[Material provided — start]

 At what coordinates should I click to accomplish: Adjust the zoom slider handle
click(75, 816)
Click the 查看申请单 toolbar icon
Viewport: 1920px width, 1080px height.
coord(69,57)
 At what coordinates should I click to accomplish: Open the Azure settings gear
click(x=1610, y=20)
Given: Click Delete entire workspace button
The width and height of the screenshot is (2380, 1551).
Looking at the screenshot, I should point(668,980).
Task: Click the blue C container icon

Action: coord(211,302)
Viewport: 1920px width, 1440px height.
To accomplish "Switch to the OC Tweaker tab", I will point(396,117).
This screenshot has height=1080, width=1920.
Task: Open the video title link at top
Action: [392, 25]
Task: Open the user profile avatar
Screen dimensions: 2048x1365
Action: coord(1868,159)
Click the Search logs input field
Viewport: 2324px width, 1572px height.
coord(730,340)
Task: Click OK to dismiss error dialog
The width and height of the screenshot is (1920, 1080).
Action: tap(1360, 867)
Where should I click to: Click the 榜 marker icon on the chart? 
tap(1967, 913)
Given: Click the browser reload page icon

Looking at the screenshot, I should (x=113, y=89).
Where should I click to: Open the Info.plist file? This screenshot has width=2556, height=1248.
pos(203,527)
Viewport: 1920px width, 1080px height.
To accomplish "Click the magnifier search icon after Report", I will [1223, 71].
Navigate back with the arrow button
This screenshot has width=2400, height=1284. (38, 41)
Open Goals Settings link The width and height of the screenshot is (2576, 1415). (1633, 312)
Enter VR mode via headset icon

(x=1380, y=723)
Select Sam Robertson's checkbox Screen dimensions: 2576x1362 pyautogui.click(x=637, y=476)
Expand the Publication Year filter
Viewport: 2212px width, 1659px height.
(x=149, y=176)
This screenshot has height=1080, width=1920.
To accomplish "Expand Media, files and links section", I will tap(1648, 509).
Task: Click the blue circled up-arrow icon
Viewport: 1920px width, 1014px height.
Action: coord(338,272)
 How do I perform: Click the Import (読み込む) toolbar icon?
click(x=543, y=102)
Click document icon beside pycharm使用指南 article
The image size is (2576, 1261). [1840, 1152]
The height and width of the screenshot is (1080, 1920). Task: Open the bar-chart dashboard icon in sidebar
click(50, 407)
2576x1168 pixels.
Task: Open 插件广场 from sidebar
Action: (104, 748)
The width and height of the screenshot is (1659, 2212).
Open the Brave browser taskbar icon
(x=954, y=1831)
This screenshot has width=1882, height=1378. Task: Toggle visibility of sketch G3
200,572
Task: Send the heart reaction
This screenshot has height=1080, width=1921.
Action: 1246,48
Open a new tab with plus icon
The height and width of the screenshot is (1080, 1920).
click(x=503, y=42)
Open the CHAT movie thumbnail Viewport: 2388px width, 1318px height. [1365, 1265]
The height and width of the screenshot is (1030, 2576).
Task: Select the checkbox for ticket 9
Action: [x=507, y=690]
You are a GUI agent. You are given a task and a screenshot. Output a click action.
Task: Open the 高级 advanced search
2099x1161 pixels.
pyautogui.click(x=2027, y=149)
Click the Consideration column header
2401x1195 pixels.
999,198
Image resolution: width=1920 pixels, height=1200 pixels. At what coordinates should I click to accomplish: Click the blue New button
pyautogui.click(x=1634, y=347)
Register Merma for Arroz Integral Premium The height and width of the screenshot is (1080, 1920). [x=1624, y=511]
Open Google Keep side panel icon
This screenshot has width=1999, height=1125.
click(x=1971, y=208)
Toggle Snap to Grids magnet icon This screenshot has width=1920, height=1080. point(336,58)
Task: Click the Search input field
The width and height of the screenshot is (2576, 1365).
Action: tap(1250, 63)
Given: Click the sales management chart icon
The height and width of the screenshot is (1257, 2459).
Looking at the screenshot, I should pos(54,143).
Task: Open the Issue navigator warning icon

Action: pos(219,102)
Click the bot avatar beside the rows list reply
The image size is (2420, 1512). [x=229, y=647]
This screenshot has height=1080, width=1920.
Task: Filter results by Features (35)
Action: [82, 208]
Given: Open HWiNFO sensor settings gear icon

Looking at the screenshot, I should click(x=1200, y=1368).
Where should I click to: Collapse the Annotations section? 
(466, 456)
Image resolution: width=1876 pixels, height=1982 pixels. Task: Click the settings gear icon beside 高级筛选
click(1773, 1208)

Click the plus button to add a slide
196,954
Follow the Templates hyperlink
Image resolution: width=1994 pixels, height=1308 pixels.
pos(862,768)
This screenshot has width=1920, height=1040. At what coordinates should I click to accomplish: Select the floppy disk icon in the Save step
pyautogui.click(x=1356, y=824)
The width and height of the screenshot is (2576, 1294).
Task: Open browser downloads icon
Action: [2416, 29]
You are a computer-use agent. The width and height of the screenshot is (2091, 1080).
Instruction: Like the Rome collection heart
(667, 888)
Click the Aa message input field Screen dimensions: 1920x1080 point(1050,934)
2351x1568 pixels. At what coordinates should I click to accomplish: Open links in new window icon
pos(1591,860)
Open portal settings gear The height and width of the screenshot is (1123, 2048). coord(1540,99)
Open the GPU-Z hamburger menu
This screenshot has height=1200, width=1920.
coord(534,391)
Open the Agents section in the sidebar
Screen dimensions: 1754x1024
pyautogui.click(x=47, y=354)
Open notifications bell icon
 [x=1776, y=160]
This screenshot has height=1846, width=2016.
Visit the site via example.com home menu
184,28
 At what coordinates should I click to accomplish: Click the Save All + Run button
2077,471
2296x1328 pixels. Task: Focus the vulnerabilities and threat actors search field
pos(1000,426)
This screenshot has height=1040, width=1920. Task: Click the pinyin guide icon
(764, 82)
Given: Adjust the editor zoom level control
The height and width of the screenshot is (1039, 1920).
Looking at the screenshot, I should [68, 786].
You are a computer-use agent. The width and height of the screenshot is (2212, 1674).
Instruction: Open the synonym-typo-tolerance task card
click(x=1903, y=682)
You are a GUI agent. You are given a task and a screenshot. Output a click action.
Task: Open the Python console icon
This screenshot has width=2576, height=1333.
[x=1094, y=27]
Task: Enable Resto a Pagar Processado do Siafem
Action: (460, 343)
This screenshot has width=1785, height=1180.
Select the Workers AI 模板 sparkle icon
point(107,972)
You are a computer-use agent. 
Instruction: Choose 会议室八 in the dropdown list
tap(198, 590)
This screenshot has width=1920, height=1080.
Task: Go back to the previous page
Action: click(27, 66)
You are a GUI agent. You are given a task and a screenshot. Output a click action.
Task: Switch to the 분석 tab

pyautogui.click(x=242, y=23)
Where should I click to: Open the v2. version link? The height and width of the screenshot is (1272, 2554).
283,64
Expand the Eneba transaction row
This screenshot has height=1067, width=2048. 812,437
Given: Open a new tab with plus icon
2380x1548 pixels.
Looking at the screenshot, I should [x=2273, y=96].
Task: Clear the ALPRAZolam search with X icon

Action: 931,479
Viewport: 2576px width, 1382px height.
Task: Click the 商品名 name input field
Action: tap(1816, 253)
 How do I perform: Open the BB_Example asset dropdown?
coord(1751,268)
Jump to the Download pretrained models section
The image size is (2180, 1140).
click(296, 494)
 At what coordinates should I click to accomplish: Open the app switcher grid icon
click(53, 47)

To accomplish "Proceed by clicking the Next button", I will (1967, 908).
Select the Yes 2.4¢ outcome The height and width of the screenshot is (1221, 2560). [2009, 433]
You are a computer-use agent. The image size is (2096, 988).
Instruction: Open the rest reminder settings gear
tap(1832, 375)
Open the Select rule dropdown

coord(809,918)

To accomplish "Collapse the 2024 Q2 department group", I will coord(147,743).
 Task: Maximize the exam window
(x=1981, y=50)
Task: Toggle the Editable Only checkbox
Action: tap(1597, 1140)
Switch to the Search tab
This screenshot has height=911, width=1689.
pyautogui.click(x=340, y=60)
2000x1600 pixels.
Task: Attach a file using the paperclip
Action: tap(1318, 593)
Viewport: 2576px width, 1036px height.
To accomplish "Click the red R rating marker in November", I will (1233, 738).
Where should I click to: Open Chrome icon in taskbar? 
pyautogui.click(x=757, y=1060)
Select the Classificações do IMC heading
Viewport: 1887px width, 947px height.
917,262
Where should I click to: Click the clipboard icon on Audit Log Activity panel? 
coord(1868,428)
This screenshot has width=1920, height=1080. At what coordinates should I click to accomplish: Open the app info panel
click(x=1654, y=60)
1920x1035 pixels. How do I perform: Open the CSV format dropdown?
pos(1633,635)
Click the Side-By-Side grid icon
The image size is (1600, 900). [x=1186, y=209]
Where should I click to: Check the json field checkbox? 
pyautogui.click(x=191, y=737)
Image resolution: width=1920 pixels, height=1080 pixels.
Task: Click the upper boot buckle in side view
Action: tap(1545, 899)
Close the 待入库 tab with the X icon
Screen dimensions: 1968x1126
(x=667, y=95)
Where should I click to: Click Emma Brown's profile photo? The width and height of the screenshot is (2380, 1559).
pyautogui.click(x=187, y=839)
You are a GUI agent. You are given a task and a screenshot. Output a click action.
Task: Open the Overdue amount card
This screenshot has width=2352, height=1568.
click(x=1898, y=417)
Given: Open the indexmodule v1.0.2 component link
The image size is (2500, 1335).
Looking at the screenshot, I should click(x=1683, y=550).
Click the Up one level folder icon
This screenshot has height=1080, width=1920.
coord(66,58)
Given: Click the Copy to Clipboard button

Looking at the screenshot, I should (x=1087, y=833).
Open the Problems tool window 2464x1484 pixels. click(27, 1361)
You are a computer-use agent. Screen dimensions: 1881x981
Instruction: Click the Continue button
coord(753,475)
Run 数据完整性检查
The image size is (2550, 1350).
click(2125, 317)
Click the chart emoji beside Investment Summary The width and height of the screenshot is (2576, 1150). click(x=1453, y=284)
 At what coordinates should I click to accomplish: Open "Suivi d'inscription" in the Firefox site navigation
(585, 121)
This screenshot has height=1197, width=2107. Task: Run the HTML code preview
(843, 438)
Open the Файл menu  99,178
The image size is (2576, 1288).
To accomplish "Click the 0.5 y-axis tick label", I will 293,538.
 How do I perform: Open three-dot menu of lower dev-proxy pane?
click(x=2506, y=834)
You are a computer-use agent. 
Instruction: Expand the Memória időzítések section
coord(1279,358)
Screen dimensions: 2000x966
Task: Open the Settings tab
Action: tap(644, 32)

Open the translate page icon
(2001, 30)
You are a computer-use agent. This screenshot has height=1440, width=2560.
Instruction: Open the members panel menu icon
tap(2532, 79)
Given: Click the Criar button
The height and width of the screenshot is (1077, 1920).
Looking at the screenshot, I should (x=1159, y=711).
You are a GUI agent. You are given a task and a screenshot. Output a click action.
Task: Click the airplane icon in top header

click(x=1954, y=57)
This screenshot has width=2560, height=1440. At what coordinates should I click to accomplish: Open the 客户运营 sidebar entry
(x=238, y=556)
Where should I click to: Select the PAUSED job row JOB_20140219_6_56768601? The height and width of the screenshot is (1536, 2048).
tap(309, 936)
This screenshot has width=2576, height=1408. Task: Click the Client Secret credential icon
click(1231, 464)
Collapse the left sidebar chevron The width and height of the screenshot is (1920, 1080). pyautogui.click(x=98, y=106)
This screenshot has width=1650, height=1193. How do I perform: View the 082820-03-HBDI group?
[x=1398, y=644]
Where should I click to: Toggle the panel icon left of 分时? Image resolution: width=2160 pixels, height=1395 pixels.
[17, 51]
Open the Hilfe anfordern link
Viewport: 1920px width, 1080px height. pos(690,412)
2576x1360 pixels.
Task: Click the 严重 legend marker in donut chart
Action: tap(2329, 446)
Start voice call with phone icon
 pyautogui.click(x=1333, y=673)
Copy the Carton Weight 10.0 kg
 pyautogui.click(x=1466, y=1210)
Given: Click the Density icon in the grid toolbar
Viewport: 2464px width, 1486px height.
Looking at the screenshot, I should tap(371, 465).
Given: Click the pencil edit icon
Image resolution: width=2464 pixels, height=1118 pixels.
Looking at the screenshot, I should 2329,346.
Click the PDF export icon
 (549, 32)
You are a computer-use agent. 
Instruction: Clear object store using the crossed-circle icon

[Material provided — finish]

- **Task description**: The answer is the run of lines above from the line containing "This screenshot has height=1846, width=2016." through the line containing "is (2212, 1674).", copied exactly and alone.

- **Completed exercise**:
This screenshot has height=1846, width=2016.
Visit the site via example.com home menu
184,28
 At what coordinates should I click to accomplish: Click the Save All + Run button
2077,471
2296x1328 pixels. Task: Focus the vulnerabilities and threat actors search field
pos(1000,426)
This screenshot has height=1040, width=1920. Task: Click the pinyin guide icon
(764, 82)
Given: Adjust the editor zoom level control
The height and width of the screenshot is (1039, 1920).
Looking at the screenshot, I should [68, 786].
You are a computer-use agent. The width and height of the screenshot is (2212, 1674).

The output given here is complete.